I thought the production was pretty slick, liked the ides of typing out the message inside HTML docs and webapps and forms was pretty cool.
posted by cell divide at 12:55 AM on February 7, 2007


Well I thought it was pretty inspiring. Yeah, nothing new, but pretty slick. Maybe the groovy techno trance background music got to me. The fact that people have been saying the Net is gonna change the world since the 90's doesn't make it any less true. No it doesn't make our cars fly, but we do have information at our fingertips in a way that's changed our lives.
posted by Loudmax at 2:44 AM on February 7, 2007


Welcome to Web 2.0.
This is Web 2.0.
Welcome.
This is Web 2.0.
Welcome to Web 2.0.
You can do anything at Web 2.0.
Anything at all.
The only limit is yourself.
Welcome to Web 2.0.
Welcome to Web 2.0.
This is Web 2.0.
Welcome to Web 2.0.
This is Web 2.0, welcome.
Yes, this is Web 2.0.
This is Web 2.0, and welcome to you who have come to Web 2.0.
Anything is possible at Web 2.0.
You can do anything Web 2.0.
The infinite is possible at Web 2.0.
The unattainable is unknown at Web 2.0.
Welcome to Web 2.0.
This is Web 2.0.
Welcome to Web 2.0.
Welcome.
This is Web 2.0.
Welcome to Web 2.0.
posted by goetter at 3:09 AM on February 7, 2007 [1 favorite]


For one thing, it lets you, up in British Columbia, talk to me, down in the Southern US, freely and easily.

You mean like...a telephone would?

Actually, I figured out this afternoon the definition of "Web2.0" - it's the precise point at which people stopped developing websites to be compatible with Netscape 4. That's it. "Oh, fellas, we're allowed to use fancy CSS and Javascript now, let's cut loose on the code!"
posted by Jimbob at 4:54 AM on February 7, 2007


I dug it.
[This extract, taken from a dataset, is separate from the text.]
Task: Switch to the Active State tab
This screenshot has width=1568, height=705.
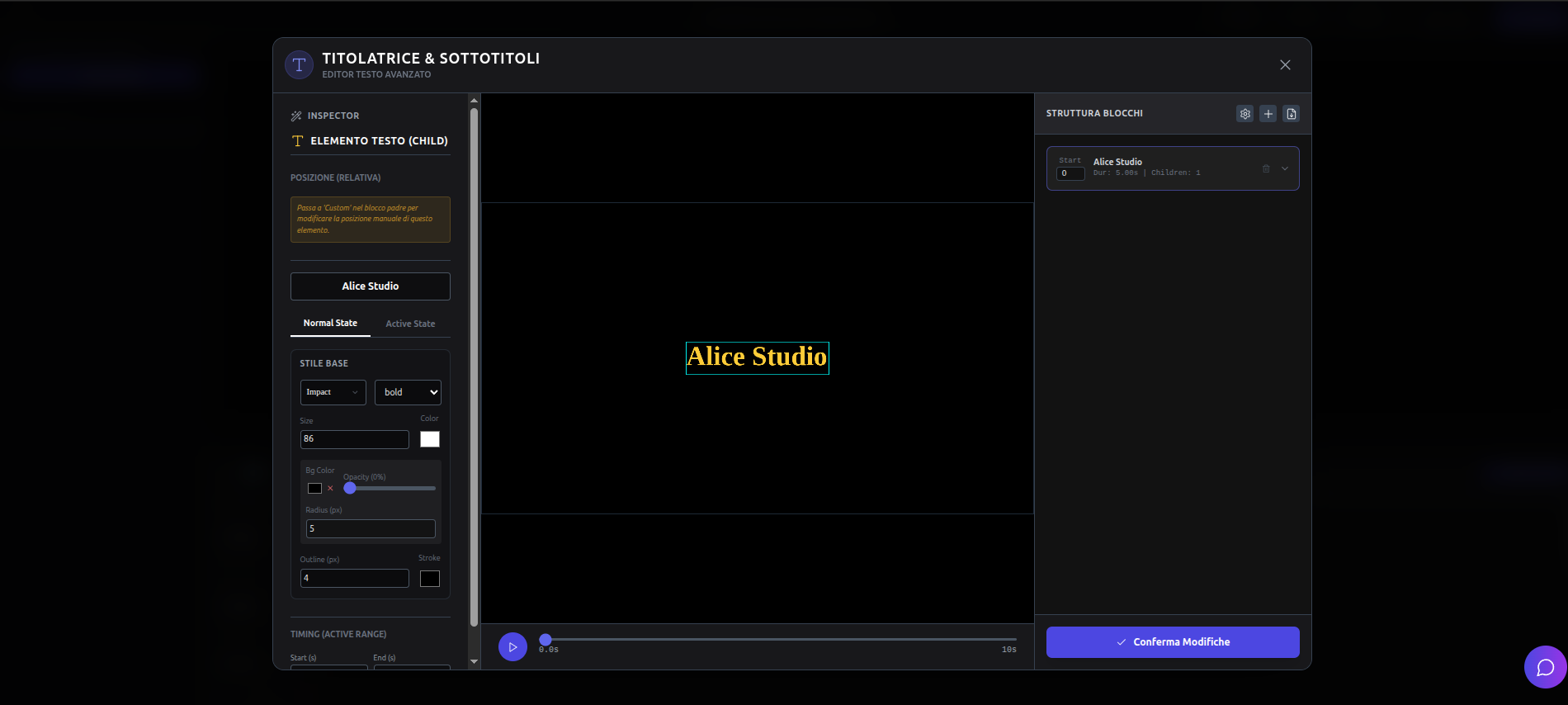Action: [x=410, y=324]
You're all a bunch of douchebags.
posted by ghastlyfop at 5:32 AM on February 7, 2007


Liked it too.
posted by MarshallPoe at 5:46 AM on February 7, 2007


I do like that the "mashup" mentioned (flickr maps) is based entirely on Flickr/Yahoo technologies, and is not a mashup at all.
posted by cillit bang at 6:10 AM on February 7, 2007


Speaking as a jaded elitist asshole, there are a lot of jaded elitist assholes here.
posted by everichon at 6:38 AM on February 7, 2007 [1 favorite]


MeFi: there are a lot of jaded elitist assholes here.